Jane « Gymnastique d’Entretien » Fonda

- par département Arts

    Chères Lectrices, chers lecteurs,
Abonné.es qui, pour certain.es d’entre vous, ne vivez que par et pour la culture, force est d’admettre qu’il est très difficile de vous apprendre quelque chose, à fortiori en terme d’actualité culturelle. Aussi est-il parfois bienvenu de faire preuve d’astuce voire d’espièglerie, au risque cependant de s’exposer à la véhémente expression de votre frustration.
Il était prévu par ces quelques lignes d’attirer votre attention sur un film en particulier de la filmographie de Jane Fonda, à l’honneur au Festival Lumière cette année, comme vous le savez évidemment. Ce film, La poursuite impitoyable , formidable classique du cinéma américain du non moins formidable Arthur Penn, et qui ouvrira la voie à un cinéma subversif plus enclin à reluquer dans les recoins glauques de l’Amérique qu’à s’abandonner à ses mirages, ce film donc, devait être le sujet de cette brève.
     Il n’en sera rien.
     Faisons plutôt preuve d’astuce et d’espièglerie en lorgnant du côté de la reconversion  originale opérée par Jane Fonda voici plus d’une quarantaine d’années.

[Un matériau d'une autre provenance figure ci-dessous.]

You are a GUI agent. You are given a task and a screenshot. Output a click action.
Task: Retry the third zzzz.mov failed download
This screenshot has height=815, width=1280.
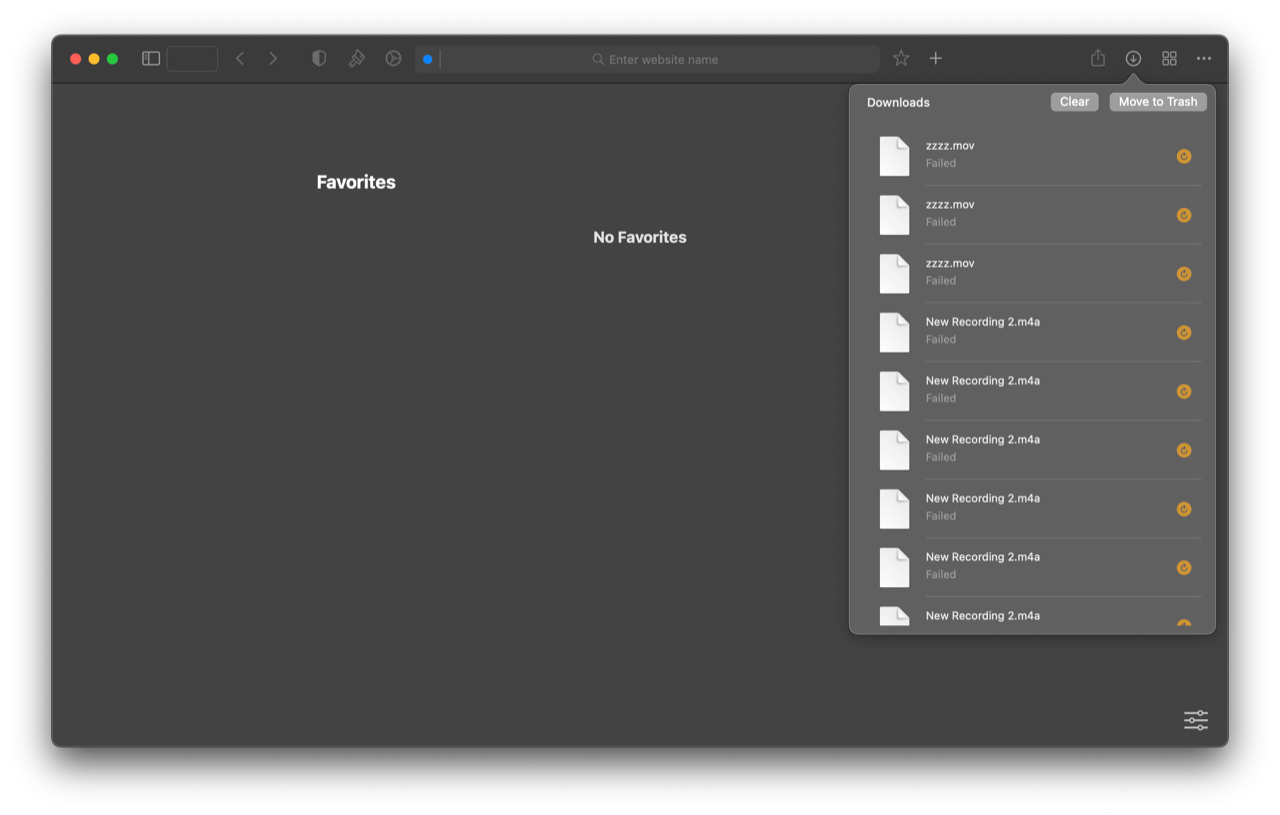coord(1184,274)
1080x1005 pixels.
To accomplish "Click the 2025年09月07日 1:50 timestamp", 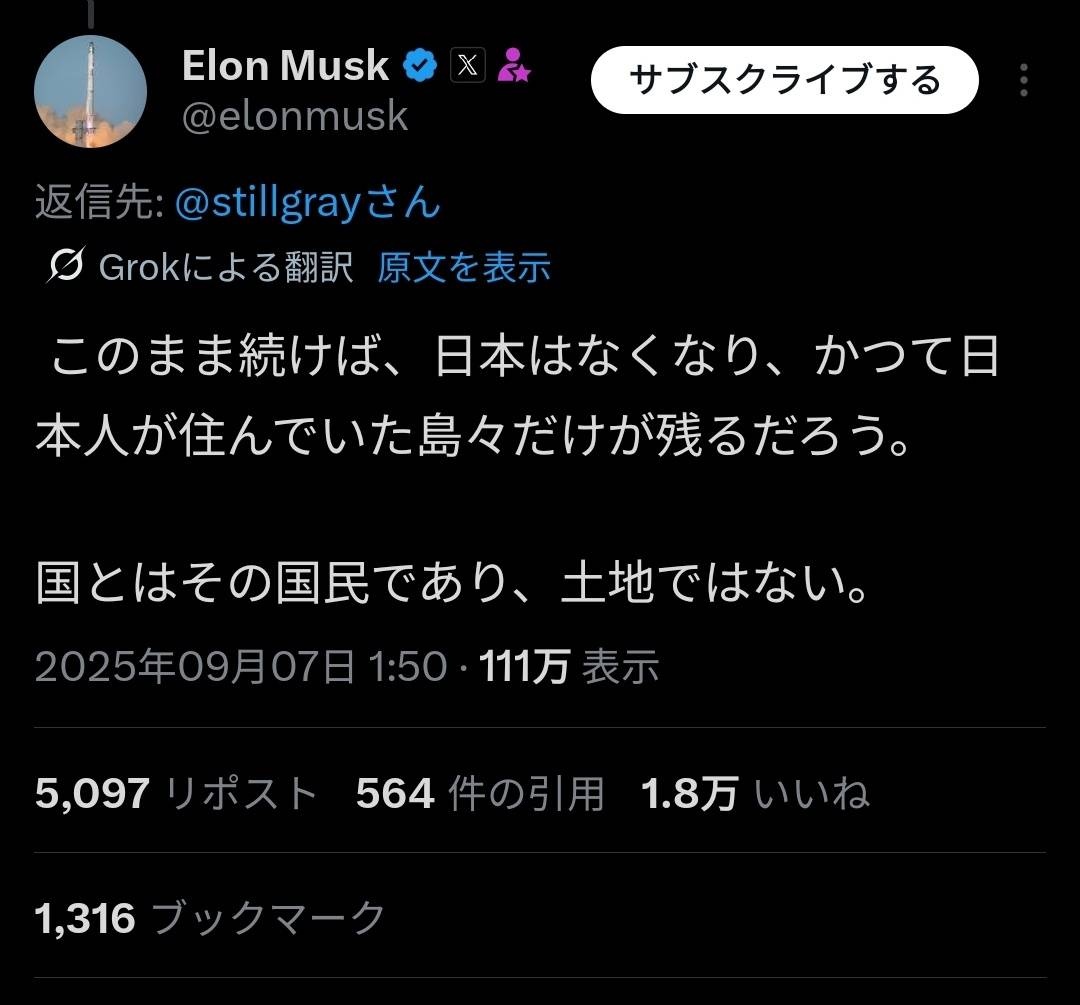I will 240,666.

Alors qu’un Paul Newman se reconvertissait entre autre dans la mayonnaise ou, bien plus tard, une Véronique Genest  dans le jambon industriel, Jane Fonda, elle, se tournait vers la gymnastique d’entretien du corps féminin. Or, vous ne le saviez peut-être pas mais la Bibliothèque possède dans sa réserve deux  ouvrages et un disque microsillon  de la star internationale sur ce sujet:
      – Ma méthode
Alors, si la curiosité ou l’inapaisable soif de savoir vous pousse à apprendre comment les femmes modernes d’il y a une quarantaine d’années s’entretenaient physiquement, précipitez-vous!